Faithful Healer
| May 20, 2025When our son's body shut down, could we hope for a cure, or say the final goodbye?

As told to Sandy Eller
IT was almost 30 years ago when I got the phone call that no one ever wants to get from their son’s yeshivah.
“Hello, Mr. Mintz*? Dovid hasn’t been feeling well and we’re more than a little concerned,” said the disembodied voice located some 3,000 miles away from my Los Angeles home. “It’s probably just a virus, but this has been going on for a while and it is probably best for him to be seen by his regular doctor.”
I hung up the phone feeling slightly dazed. Sending your 18-year-old son to yeshivah clear across the country isn’t without its challenges, and it’s hard knowing that your kid won’t have his parents there to dole out the Tylenol and the homemade chicken soup when he gets sick. In general, we’re pretty easygoing parents who try not to worry that every sneeze or sniffle is going to turn into something major. But this conversation left both my wife Malky and me on edge.
I booked Dovid a flight from JFK to LAX the next day, and Malky scheduled an appointment with our pediatrician. While we waited for Dovid to arrive, I kept replaying the conversation in my head, thoughts flying fast and furious. Did Dovid have a fever? Was he lethargic? Had he been eating properly? Going to sleep too late? There was a three-hour time difference between California and New York, and the yeshivah office was already closed. I had no choice but to wait till the next day. Still, falling asleep that night was a lost cause.

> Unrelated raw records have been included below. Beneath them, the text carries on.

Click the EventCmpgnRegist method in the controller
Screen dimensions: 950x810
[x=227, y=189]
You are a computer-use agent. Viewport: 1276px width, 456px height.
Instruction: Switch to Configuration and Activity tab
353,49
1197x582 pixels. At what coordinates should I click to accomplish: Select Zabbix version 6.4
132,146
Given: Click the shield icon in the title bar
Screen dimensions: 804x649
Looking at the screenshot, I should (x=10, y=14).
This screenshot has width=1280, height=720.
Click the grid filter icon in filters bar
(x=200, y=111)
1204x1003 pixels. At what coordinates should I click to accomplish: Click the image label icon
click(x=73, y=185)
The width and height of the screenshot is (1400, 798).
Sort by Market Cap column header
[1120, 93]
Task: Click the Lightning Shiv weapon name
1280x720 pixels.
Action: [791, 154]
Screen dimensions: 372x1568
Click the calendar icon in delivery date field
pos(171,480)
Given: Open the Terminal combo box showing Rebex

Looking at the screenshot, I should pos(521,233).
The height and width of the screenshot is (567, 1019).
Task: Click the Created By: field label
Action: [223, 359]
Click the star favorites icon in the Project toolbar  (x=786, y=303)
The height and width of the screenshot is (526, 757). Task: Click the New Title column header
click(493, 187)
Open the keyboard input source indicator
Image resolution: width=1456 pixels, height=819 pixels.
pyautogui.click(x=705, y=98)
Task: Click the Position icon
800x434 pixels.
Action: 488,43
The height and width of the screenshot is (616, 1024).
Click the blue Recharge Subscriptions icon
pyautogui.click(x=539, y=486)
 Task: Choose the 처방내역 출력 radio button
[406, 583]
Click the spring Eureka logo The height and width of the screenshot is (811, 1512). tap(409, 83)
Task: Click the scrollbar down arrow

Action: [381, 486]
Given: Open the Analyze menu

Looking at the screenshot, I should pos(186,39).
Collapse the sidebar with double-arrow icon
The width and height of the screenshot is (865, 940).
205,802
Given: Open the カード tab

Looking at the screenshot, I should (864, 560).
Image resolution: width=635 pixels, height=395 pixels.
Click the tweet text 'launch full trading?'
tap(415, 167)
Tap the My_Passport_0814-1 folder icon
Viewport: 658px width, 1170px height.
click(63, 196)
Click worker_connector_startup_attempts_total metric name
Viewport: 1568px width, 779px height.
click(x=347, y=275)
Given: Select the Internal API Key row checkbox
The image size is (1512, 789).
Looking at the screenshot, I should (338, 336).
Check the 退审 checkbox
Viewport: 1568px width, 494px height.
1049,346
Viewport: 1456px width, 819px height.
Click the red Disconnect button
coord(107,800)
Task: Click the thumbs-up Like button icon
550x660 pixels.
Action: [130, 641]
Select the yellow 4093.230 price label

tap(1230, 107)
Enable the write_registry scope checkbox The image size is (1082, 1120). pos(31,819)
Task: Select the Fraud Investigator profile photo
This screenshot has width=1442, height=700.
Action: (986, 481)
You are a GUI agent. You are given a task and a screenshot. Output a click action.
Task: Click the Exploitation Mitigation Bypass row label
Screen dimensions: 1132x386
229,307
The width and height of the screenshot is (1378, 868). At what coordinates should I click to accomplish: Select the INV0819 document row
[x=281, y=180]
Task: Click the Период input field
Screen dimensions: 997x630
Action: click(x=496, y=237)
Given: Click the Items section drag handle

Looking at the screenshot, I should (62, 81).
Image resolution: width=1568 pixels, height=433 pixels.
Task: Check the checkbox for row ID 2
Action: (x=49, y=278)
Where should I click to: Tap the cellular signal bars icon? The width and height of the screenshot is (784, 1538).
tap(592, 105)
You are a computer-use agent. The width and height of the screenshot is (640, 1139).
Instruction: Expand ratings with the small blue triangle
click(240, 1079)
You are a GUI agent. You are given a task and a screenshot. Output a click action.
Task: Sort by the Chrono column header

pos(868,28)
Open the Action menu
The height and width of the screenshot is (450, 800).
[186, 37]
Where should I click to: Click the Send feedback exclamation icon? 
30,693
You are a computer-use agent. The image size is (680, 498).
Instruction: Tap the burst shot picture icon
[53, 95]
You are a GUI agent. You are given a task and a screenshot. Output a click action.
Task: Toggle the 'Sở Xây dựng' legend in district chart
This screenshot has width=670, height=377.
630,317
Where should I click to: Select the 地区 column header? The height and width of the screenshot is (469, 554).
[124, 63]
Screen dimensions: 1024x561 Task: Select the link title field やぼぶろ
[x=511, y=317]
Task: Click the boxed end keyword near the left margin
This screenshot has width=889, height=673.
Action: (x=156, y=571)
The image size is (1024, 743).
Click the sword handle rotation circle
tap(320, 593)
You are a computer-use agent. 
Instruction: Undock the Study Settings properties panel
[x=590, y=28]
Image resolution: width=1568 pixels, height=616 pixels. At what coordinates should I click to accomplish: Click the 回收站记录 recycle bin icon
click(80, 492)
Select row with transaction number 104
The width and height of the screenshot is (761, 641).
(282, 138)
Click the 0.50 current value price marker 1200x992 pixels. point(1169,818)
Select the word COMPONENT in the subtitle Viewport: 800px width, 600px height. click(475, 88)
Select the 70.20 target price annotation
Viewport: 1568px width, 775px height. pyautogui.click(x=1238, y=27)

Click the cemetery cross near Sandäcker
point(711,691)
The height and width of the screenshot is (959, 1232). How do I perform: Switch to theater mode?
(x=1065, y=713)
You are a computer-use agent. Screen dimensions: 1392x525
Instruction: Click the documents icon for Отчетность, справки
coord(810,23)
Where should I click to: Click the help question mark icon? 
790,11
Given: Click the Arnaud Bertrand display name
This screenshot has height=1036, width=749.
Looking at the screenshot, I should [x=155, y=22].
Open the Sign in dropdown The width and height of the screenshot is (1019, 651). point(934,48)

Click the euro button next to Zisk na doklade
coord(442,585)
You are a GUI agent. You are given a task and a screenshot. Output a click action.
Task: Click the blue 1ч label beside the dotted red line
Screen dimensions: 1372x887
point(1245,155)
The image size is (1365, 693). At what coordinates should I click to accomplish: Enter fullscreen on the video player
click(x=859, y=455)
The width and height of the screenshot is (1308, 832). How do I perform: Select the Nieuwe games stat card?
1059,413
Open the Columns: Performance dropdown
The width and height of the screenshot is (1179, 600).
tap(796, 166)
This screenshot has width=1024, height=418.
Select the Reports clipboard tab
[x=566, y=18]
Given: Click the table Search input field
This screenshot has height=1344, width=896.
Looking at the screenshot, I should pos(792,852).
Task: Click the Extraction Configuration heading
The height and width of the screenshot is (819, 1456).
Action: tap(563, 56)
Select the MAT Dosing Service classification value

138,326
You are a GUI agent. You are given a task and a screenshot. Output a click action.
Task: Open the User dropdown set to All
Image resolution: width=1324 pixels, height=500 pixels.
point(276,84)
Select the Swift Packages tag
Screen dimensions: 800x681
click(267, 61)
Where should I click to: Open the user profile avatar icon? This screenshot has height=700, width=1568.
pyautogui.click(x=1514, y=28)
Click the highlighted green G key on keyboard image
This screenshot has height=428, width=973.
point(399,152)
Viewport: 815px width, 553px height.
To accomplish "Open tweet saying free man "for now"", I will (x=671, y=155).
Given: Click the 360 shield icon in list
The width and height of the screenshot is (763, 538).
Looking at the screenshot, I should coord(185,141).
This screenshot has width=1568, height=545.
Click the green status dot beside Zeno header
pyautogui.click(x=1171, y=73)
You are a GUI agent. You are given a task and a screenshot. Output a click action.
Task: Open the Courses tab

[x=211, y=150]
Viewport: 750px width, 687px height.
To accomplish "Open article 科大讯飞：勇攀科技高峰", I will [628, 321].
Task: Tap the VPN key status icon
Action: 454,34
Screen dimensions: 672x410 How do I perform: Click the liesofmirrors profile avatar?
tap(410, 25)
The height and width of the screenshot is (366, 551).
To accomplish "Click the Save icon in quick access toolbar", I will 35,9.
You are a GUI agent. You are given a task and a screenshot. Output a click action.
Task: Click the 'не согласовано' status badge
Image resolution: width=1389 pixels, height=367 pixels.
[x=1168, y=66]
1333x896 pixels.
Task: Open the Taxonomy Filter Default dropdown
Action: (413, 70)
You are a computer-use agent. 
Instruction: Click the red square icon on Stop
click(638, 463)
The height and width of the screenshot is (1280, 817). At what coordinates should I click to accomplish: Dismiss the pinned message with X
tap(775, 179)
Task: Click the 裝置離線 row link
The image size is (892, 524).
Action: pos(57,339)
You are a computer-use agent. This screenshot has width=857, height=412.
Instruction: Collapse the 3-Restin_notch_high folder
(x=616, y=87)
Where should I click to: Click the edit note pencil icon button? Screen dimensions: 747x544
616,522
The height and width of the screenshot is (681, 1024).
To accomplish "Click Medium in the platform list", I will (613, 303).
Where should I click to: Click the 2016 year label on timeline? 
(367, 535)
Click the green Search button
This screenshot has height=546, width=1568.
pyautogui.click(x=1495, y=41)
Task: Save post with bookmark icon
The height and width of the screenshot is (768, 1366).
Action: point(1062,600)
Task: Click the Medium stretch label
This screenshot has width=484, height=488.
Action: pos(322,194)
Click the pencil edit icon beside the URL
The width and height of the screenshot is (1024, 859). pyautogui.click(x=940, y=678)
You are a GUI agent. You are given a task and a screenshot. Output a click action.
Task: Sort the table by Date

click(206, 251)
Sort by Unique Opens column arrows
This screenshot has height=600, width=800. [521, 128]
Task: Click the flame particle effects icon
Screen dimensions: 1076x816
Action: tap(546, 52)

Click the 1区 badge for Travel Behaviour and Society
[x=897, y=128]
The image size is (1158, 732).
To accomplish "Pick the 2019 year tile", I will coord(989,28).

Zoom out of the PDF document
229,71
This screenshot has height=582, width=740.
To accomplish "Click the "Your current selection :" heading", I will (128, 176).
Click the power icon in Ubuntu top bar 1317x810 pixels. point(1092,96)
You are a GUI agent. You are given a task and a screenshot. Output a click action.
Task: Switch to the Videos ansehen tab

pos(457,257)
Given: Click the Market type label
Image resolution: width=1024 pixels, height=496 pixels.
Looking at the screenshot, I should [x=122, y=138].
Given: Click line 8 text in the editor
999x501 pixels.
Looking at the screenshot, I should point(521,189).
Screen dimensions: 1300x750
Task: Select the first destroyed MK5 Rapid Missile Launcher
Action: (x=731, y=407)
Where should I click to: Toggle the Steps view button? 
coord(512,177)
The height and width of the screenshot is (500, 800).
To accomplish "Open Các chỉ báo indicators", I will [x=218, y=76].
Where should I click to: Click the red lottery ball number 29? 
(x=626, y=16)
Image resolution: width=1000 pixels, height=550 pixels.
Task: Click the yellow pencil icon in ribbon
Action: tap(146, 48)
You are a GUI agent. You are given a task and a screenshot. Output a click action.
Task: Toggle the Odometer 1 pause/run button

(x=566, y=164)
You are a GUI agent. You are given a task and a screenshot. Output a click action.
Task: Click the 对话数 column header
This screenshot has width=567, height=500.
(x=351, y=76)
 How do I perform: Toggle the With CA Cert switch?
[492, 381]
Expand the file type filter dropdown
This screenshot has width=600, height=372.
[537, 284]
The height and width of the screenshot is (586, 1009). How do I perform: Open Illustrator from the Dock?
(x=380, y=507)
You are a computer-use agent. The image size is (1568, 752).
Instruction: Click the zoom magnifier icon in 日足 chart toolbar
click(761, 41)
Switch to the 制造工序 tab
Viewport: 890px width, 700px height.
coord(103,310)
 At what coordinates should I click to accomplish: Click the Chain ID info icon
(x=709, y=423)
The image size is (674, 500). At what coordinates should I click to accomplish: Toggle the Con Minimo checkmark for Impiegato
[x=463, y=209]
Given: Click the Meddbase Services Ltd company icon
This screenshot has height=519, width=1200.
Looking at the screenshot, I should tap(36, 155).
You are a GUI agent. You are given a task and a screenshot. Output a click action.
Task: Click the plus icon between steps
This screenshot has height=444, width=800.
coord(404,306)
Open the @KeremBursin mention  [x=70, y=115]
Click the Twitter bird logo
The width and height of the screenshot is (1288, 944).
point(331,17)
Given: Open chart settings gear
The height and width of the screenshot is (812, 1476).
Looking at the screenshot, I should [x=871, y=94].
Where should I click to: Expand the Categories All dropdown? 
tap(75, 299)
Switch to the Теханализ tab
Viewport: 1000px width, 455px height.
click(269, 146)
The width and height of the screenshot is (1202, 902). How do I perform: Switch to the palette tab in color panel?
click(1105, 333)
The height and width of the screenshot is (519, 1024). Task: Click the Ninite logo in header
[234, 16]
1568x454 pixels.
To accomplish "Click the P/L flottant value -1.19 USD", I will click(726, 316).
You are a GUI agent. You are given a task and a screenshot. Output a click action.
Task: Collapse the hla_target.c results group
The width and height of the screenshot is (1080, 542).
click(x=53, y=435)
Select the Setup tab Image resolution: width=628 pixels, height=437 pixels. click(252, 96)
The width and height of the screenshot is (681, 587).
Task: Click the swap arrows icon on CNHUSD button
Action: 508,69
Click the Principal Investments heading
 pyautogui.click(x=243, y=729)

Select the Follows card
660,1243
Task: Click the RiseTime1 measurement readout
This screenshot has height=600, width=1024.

Dovid’s flight took off from JFK at 9:30 in the morning, New York time, and I made sure to be at LAX at lunchtime to pick him up. As passengers streamed out of baggage claim, I watched nervously for Dovid. But ten minutes passed, and then 15, with no sign of my son, and I was almost ready to find a pay phone and call the yeshivah to find out if Dovid had made his flight (this was before everyone had cell phones) when I heard a weak voice calling out, “Hi, Ta.”
I spun around looking for Dovid’s lanky frame and was literally blindsided at the sight of my son sitting in a wheelchair, pale as a ghost. My words failed me.
“Dovid, what happened?” I finally asked in astonishment, reaching out to give him a hug. “Why are you in a wheelchair?”
“Your son collapsed at the gate when he was getting off the plane,” explained the wheelchair attendant, whose American Airlines nametag identified him as Timothy.
My head started spinning, and for just a second, I thought I might need Dovid to get up so I could sit down in that wheelchair. This was my Dovid? The kid who stayed up till midnight playing basketball when he was home from yeshivah? He was a shadow of himself and one look at his face left me terrified.